Insider trading IS harmful, but legalise it anyway

The usual argument in favour of legalising insider trading is that it is not actually harmful (or even beneficial) to investors. I think that insider trading is extremely harmful and in-ethical, but it should be legalised anyway. My reasons are the difficulties in enforcing the law, and the probable effects on markets of legalisation.

I am not a believer in strong form market efficiency. Neither am I a free market fundamentalist who believes nothing should be regulated. Insider trading allows insiders to profit at the expense of other investors, destroys faith in markets, and is fundamentally unfair.

Insider trading laws have been failure. While there is occasionally a successful high profile prosecution in the US, they are rare. I cannot even remember the last big case before Rajaratnam. Successful prosecutions are even rarer in the rest of the world, and very few big fish have ever been convicted in the UK.

Insider trading remains pervasive. Every study shows consistent patterns of price movements prior to news releases: proving that insider trading happens. The fact of further price movements after news is released disproves strong form efficiency: the price clearly did not reflect the undisclosed information until it was disclosed.

At the moment insider trading is not supposed to happen, but it does.
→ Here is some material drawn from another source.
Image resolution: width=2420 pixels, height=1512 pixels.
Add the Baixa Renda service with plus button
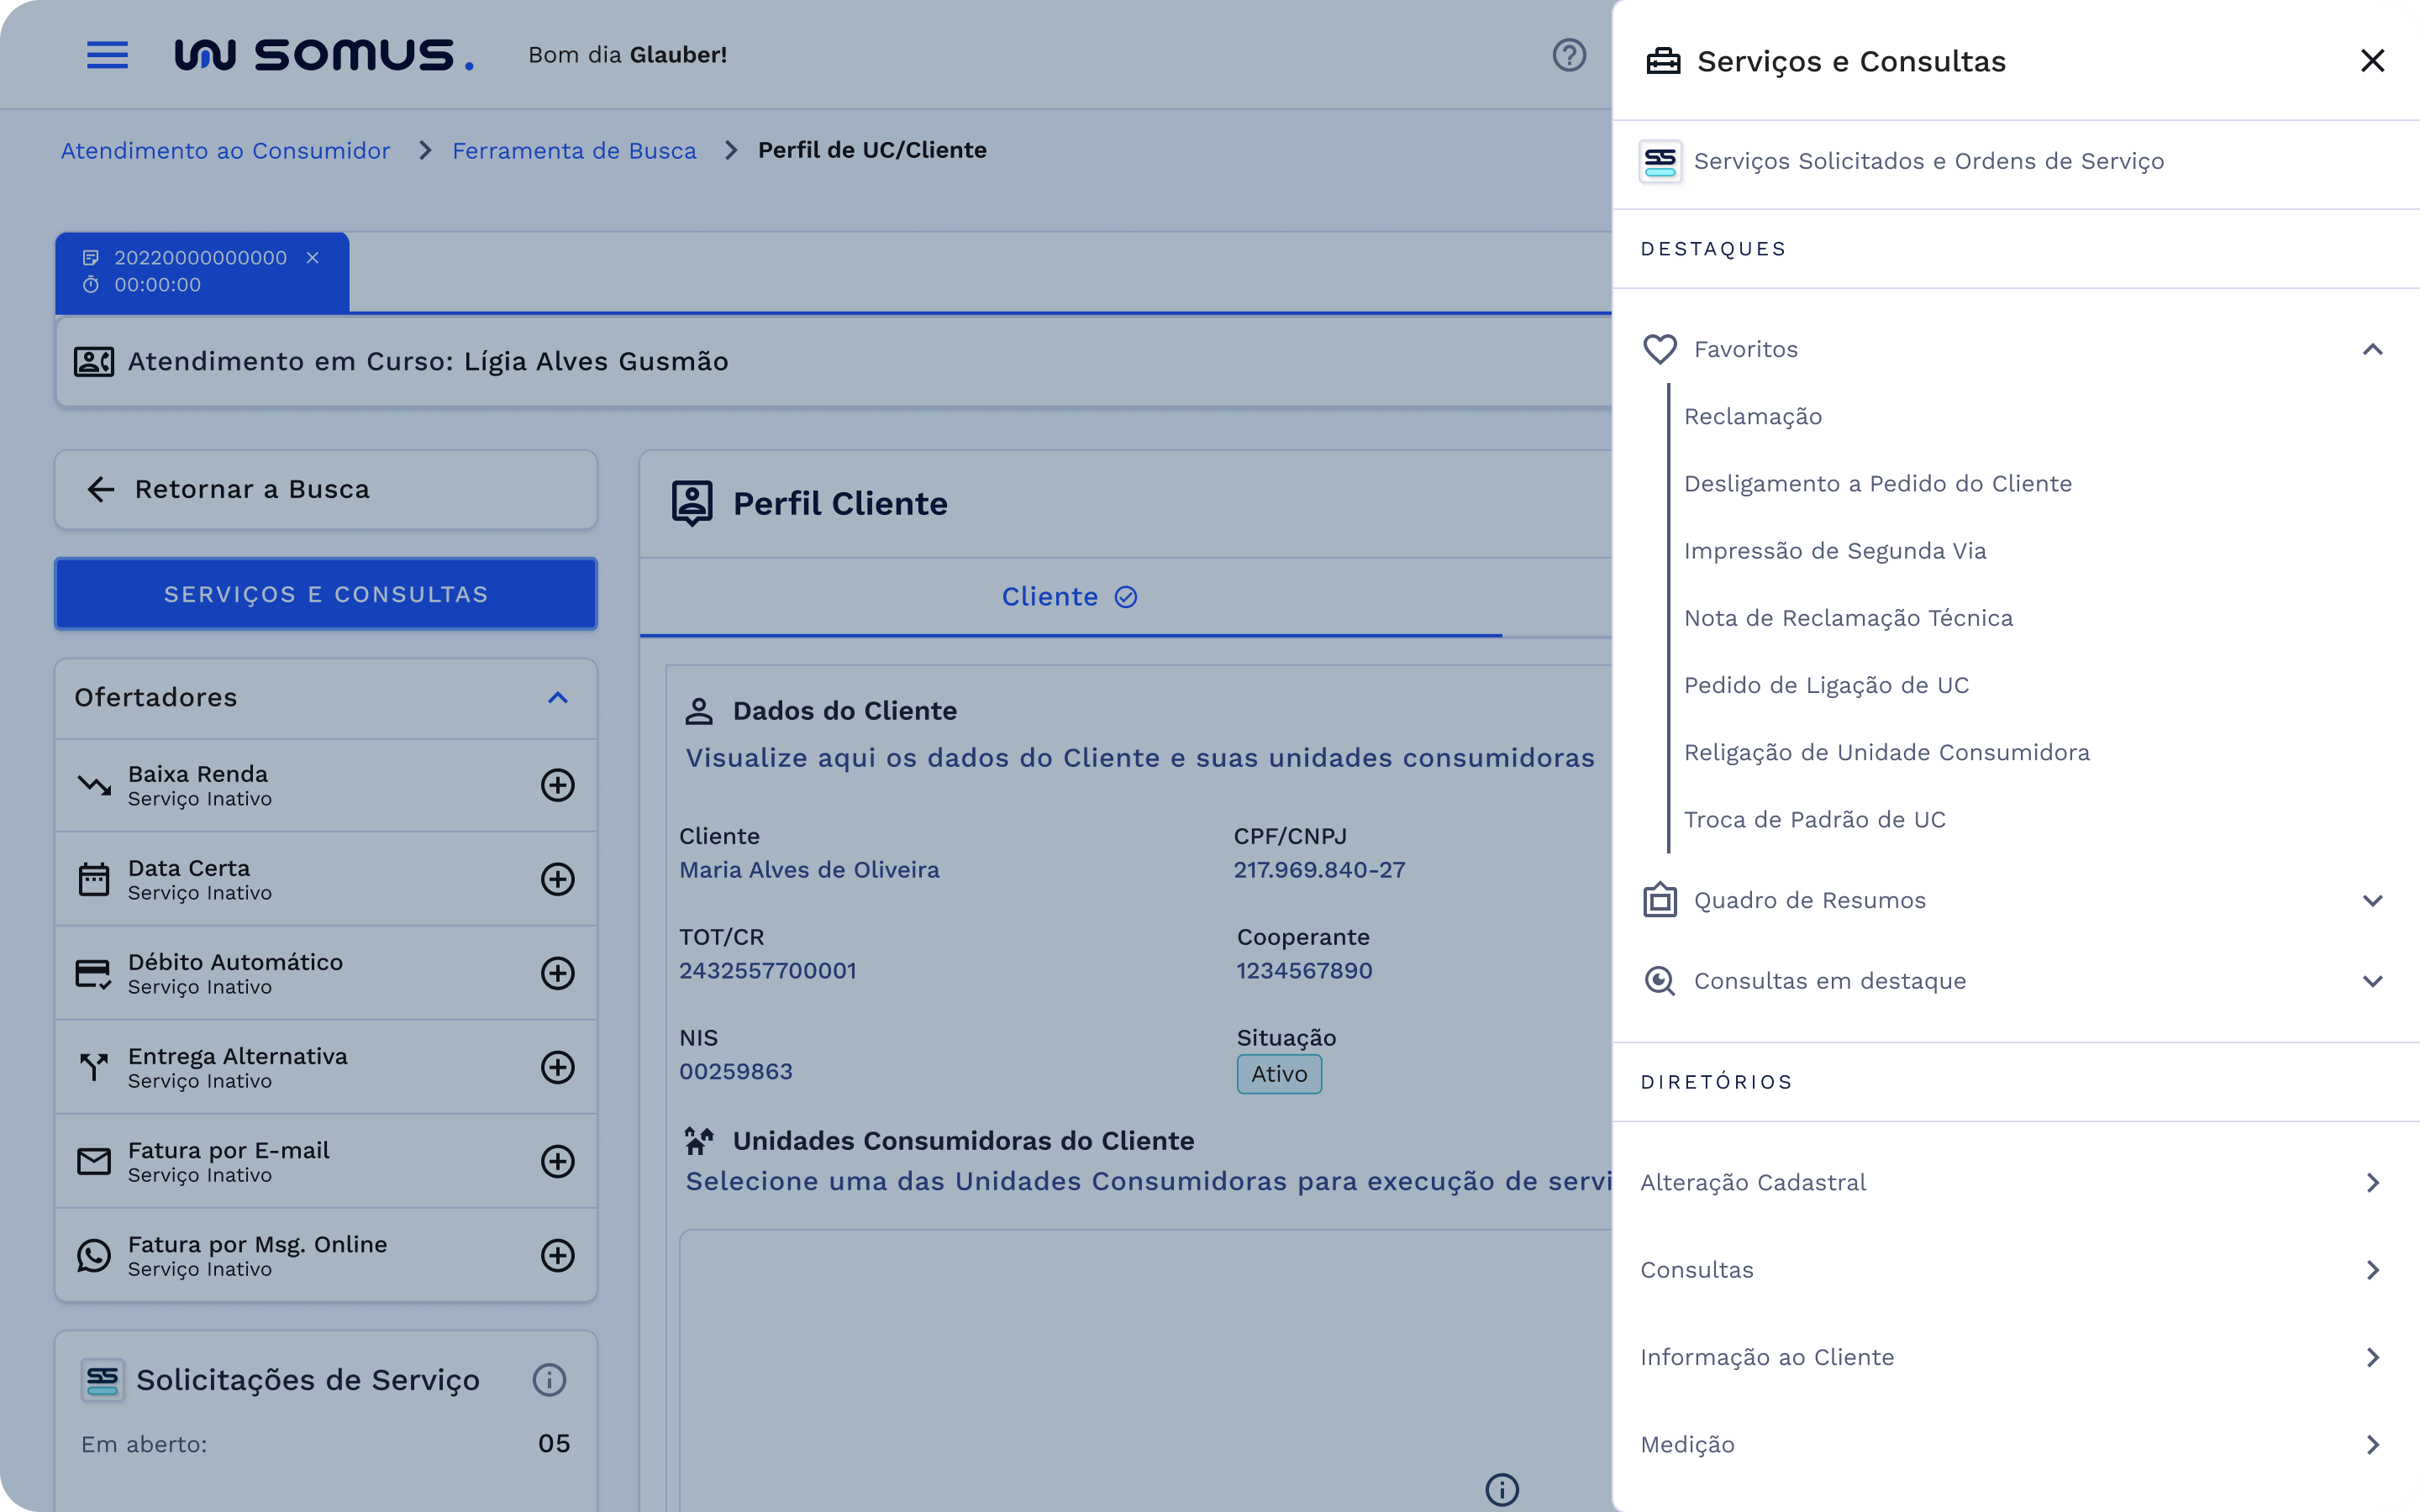557,786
The pretence that it does not gives investors false confidence. It is better to have no faith, than false faith, so I say destroy investors faith in the markets: it is better to tell the truth. The law is hard to enforce (because of the paucity of evidence) even when it is broken, and the difficulty

What would the consequences be? I must admit that in the past my opinion was that they would be disastrous: markets would seize up leaving most investors with very few options for saving. Companies would not be able to raise money for expansion from the markets. The economy would be owned by plutocrats due to the inability of small companies to expand, and the inability of the public to invest though the markets with confidence.

I changed my mind because a range of other possibilities occurred to me. Looking at possible scenarios, the end result is likely to be better than the sham we now have.

The worst case scenario is that investors will discount valuations for the risk that there is price sensitive information that has not been disclosed. This happens in poorly regulated emerging markets. In those countries lack of faith in markets due to insider trading does often inhibit the development of capital markets, and does hold back economies through all the consequences I used to fear. In a developed market where shares (and other securities) are widely held, and most money is managed by investment professionals, I think the different path will be followed.

The most likely to withdraw completely are are individual investors. What I expect is that fund managers will take great care they have to ensure that they do have all the information before investing: financial markets will work rather more like private equity does, with extensive due diligence. Individual investors will invest through fund managers, as that would be the best alternative left to small investors who ruled out running their own investments. This would make markets a lot less liquid, but far from ineffective at fulfilling their primary purposes in the economy, of allowing companies to raise capital, and individuals to get better returns.

The best case scenario is that markets would be forced to respond by raising standards. The better a company was at disclosing publicly what insiders know anyway, the less its securities would be discounted for the risk. This would create an incentive for transparency. Once a reputation for honesty with investors becomes important it would create a culture that values honesty, whereas tight regulation tends to create a culture that rewards the ability to push restrictions and find loopholes.

There are precedents for a culture of integrity and enlightened self interest making financial institutions work without the threat of punishments. Trading on the London Stock Exchange once relied on floor brokers keeping their word, which is why it adopted the motto “dictum meum pactum” (my word is my bond). The great mistake of modern law and regulation (and incentive schemes), and not just in financial markets, is to rely purely to selfish incentives, and ignore the far greater importance of prevalent values and attitudes.

Once obvious response to all this, is to suggest that the law be enforced more vigorously, or strengthened and enforced more rigorously. I do not believe that this possible. It is difficult to define inside information, and there are too many sources of extra information that lie outside the definition (information from sales channels, information that is not directly price sensitive, etc.) but can be significant: especially in aggregate, or because of inferences that can be made from it. It is too hard to prove what people knew and when and why they made decisions. If a CEO said that a lunch with a big investor was purely private and all they discussed were their kids and hobbies, how to you prove otherwise?

There is also a real lack of will in committing resources to going after lots of rich and influential people (the more money people have or control, the more damage their insider dealing does) committing a non-violent crime with very little likelihood of leaving enough evidence to be convicted.

The most practical solution is to give up on prohibition, and hope something better will evolve.